Council approves plan for work on arts center

Neon for marquee, galleries in design

July 10, 2001|By Melody Holmes | Melody Holmes,SUN STAFF

The Westminster Common Council approved a $1.4 million plan last night to renovate a run-down Main Street theater as a center for the arts, complete with galleries and a 264-seat theater.

Plans for Carroll Arts Center were approved after the Baltimore architecture firm Beck, Powell & Parsons outlined final details of the project.

The renovation plan will give the center "complete flexibility for any kind of performance," Peter Powell of the architecture firm told the council.

The plan includes restoring the building's original art deco marquee, which will be crowned with neon. The 14,000-square-foot facility will include two galleries - one for group shows and a second for solo shows, a 3,000-square-foot second-floor expansion, and a 640-square-foot backstage addition.

"We really think [the arts center] is going to be a hub and a great thing for us," council President Damian L. Halstad said.

The city bought the former Carroll Theater in June last year from Church of the Open Door with $310,000 in state Program Open Space funds allocated by the Carroll commissioners.
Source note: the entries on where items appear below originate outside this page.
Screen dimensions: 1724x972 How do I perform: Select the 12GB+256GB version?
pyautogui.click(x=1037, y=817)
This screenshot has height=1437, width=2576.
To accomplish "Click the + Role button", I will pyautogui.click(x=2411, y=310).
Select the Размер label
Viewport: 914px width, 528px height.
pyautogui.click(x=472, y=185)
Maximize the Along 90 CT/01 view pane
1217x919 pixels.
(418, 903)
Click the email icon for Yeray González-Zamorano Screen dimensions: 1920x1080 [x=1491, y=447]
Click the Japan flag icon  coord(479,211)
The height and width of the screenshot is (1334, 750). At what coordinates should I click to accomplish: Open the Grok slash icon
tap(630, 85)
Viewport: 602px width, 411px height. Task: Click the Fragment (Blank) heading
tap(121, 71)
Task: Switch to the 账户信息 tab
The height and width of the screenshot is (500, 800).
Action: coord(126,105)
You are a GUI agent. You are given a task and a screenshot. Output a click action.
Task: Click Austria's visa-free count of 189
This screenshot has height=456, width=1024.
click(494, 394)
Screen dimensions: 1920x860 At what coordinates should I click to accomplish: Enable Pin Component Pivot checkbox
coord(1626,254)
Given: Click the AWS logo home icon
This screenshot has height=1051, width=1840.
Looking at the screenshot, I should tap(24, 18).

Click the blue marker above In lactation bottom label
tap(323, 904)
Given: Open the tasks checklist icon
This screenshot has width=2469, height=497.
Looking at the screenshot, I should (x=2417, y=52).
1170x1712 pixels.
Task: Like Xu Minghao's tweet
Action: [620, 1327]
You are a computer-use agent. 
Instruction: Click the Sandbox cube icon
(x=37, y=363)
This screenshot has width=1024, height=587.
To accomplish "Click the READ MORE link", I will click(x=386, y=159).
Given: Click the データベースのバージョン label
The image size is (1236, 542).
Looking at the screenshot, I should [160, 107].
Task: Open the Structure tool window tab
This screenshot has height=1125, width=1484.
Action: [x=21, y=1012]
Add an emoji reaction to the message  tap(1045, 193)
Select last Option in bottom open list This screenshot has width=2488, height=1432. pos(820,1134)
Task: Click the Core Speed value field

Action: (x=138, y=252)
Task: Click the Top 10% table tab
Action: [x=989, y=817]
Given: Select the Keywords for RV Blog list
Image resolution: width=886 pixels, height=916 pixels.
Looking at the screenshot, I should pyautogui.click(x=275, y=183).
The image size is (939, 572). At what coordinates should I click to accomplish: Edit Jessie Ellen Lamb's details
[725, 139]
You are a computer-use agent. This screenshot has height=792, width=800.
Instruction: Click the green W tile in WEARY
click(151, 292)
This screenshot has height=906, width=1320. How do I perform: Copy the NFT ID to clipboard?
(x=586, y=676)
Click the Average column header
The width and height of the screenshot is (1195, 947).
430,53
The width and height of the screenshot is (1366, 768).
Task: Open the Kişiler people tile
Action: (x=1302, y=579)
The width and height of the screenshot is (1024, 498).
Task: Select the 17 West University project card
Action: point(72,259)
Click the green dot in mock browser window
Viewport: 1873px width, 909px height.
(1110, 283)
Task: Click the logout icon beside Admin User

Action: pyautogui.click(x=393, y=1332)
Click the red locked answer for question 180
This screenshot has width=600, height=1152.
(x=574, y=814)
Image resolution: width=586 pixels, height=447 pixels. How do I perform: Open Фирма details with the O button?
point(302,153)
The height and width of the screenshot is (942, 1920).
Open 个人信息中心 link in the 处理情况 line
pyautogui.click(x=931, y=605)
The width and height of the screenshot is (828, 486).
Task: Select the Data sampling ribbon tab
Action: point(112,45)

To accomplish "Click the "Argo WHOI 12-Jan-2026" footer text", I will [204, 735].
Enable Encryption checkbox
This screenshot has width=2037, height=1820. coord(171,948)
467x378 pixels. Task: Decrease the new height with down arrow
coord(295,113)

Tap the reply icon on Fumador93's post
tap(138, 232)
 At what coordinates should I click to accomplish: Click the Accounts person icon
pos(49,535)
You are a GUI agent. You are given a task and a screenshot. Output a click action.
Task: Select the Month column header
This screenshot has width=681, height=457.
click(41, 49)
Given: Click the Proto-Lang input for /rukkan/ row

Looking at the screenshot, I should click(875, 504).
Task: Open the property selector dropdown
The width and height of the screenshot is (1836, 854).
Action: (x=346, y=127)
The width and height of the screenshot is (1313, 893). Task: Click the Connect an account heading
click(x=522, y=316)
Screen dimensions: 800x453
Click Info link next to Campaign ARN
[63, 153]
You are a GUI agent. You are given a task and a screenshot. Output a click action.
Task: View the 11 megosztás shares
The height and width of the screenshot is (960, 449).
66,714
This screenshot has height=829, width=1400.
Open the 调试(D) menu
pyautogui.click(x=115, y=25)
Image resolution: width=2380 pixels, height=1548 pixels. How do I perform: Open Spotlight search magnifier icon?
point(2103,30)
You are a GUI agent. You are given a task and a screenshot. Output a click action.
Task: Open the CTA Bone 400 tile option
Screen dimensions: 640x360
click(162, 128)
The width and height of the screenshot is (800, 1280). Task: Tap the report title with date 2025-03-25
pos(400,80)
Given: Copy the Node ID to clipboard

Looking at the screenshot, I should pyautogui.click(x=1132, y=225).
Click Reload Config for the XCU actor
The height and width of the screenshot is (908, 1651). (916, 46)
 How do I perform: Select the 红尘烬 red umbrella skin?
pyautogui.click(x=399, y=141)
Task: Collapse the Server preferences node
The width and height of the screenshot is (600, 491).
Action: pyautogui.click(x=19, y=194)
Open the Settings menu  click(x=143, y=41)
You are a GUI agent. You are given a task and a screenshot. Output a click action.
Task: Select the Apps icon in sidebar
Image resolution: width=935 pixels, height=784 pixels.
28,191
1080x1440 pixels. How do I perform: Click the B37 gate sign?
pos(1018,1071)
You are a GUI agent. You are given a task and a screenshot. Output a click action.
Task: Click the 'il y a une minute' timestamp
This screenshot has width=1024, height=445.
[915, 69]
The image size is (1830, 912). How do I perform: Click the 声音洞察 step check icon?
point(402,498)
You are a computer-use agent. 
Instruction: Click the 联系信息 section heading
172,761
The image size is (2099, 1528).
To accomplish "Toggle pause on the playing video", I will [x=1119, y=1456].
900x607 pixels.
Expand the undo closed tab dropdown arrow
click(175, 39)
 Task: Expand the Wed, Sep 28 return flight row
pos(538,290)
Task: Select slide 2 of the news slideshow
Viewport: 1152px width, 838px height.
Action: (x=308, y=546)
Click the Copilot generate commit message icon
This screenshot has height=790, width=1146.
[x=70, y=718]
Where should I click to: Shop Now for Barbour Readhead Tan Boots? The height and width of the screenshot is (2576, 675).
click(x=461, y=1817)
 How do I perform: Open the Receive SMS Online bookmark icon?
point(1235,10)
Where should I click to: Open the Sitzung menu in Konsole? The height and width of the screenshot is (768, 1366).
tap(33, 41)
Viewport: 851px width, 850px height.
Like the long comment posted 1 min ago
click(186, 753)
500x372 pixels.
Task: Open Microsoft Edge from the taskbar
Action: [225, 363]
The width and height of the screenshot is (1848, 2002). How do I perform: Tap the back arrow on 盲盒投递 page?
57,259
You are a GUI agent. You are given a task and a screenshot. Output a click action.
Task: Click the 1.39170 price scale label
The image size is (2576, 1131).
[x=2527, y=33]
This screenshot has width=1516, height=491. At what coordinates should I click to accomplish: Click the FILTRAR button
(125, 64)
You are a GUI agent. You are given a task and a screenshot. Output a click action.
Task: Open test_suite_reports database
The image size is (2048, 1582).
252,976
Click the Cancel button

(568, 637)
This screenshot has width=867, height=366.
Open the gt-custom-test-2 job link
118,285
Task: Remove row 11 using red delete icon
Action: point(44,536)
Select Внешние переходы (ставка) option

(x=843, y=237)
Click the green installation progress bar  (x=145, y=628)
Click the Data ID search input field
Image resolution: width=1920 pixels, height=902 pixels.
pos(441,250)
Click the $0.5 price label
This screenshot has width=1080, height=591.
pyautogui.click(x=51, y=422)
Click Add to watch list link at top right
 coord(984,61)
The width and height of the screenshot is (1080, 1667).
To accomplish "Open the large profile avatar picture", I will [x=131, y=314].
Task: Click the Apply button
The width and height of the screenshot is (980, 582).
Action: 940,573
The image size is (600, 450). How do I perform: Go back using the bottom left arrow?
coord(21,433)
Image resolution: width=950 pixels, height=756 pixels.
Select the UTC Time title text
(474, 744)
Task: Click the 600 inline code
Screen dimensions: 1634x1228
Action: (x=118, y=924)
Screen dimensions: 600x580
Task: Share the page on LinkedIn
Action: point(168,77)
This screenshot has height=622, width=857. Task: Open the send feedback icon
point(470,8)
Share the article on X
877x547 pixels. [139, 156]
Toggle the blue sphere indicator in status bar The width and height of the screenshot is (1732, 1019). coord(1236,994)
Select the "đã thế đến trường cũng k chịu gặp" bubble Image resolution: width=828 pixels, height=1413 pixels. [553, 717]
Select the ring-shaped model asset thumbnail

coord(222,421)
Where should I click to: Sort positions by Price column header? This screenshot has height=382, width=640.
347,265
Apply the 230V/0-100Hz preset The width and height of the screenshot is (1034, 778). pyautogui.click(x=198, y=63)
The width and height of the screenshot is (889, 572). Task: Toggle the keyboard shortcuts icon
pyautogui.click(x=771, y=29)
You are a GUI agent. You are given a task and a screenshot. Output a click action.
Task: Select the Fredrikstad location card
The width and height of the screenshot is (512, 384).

The city will own and maintain the building, and Carroll County Arts Council will be the sole tenant.

The arts council, established in 1969, has 1,000 members and a $200,000 annual budget. It holds art classes, sponsors shows and trips, and provides grants and scholarships to students and art organizations.

The Common Council also received an update on the status of the arts council's fund-raising campaign. The group has reached its $200,000 goal set in March.

Arts council Director Sandy Oxx said the organization will continue raising funds for lighting and sound equipment necessary for live theater performances at the center. The cost for the equipment is estimated at $120,000, Oxx said.

In other business:

The council voted to apply for $852,000 from Maryland's Community Legacy Program for programs including Locust Lane improve ments, the arts center and a new parking structure. The state has allocated $10 million for neighborhood projects this year. Westminster's application is due by July 24.

The Locust Lane improvements were outlined in a report to the council. The $500,000 plan aims to beautify the area, improve safety and ensure accessibility to those with disabilities.

The council approved a proposal to encourage library officials to open the Westminster library branch from noon to 5 p.m. Sundays.

Mayor Kevin E. Dayhoff proclaimed July as Parks and Recreation Month to encourage residents to participate in outdoor leisure activities.